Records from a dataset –
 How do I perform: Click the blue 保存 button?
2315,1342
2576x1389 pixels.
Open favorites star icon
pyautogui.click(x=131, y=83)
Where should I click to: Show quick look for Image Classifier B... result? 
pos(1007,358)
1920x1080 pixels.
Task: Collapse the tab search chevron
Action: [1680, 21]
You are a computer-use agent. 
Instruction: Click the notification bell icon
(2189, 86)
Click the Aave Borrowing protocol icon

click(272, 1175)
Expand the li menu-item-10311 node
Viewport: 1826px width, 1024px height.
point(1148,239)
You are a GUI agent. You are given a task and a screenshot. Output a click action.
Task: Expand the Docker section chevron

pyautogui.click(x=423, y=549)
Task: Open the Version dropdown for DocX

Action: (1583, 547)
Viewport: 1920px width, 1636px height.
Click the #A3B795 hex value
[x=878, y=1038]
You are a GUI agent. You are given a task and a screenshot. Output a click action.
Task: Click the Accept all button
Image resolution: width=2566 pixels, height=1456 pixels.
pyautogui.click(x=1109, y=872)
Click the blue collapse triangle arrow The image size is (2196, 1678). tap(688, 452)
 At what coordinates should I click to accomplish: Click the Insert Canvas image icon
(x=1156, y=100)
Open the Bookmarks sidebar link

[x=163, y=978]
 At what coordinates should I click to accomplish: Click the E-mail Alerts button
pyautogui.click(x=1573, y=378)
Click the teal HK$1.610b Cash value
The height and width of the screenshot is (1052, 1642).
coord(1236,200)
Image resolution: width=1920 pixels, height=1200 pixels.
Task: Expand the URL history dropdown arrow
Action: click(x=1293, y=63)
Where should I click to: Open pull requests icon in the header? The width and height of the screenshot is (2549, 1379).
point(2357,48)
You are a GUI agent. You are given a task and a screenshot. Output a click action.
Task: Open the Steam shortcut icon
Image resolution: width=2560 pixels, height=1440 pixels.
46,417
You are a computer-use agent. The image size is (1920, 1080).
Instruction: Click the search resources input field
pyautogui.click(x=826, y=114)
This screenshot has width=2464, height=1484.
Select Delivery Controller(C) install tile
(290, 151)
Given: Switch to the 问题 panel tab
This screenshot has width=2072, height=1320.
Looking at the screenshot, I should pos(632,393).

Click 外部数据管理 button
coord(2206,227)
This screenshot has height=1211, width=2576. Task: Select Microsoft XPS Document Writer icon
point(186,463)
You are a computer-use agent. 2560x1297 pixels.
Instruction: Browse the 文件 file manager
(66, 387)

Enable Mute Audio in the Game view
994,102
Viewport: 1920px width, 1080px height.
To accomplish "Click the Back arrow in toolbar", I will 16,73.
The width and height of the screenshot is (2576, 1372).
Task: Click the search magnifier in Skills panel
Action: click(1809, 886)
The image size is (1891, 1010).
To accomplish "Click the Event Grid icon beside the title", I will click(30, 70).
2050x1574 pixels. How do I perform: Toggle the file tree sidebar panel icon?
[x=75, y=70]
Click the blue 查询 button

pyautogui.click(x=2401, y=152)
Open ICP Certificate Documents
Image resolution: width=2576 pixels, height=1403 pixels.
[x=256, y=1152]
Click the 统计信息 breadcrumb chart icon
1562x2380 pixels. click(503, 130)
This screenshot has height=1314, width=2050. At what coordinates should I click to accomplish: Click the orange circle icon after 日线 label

About this task – All that is wanted is the stretch of lines above from the one containing "This screenshot has width=2464, height=1484." through the one containing "Viewport: 1920px width, 1080px height.", duplicated exactly.

Solution –
This screenshot has width=2464, height=1484.
Select Delivery Controller(C) install tile
(290, 151)
Given: Switch to the 问题 panel tab
This screenshot has width=2072, height=1320.
Looking at the screenshot, I should pos(632,393).

Click 外部数据管理 button
coord(2206,227)
This screenshot has height=1211, width=2576. Task: Select Microsoft XPS Document Writer icon
point(186,463)
You are a computer-use agent. 2560x1297 pixels.
Instruction: Browse the 文件 file manager
(66, 387)

Enable Mute Audio in the Game view
994,102
Viewport: 1920px width, 1080px height.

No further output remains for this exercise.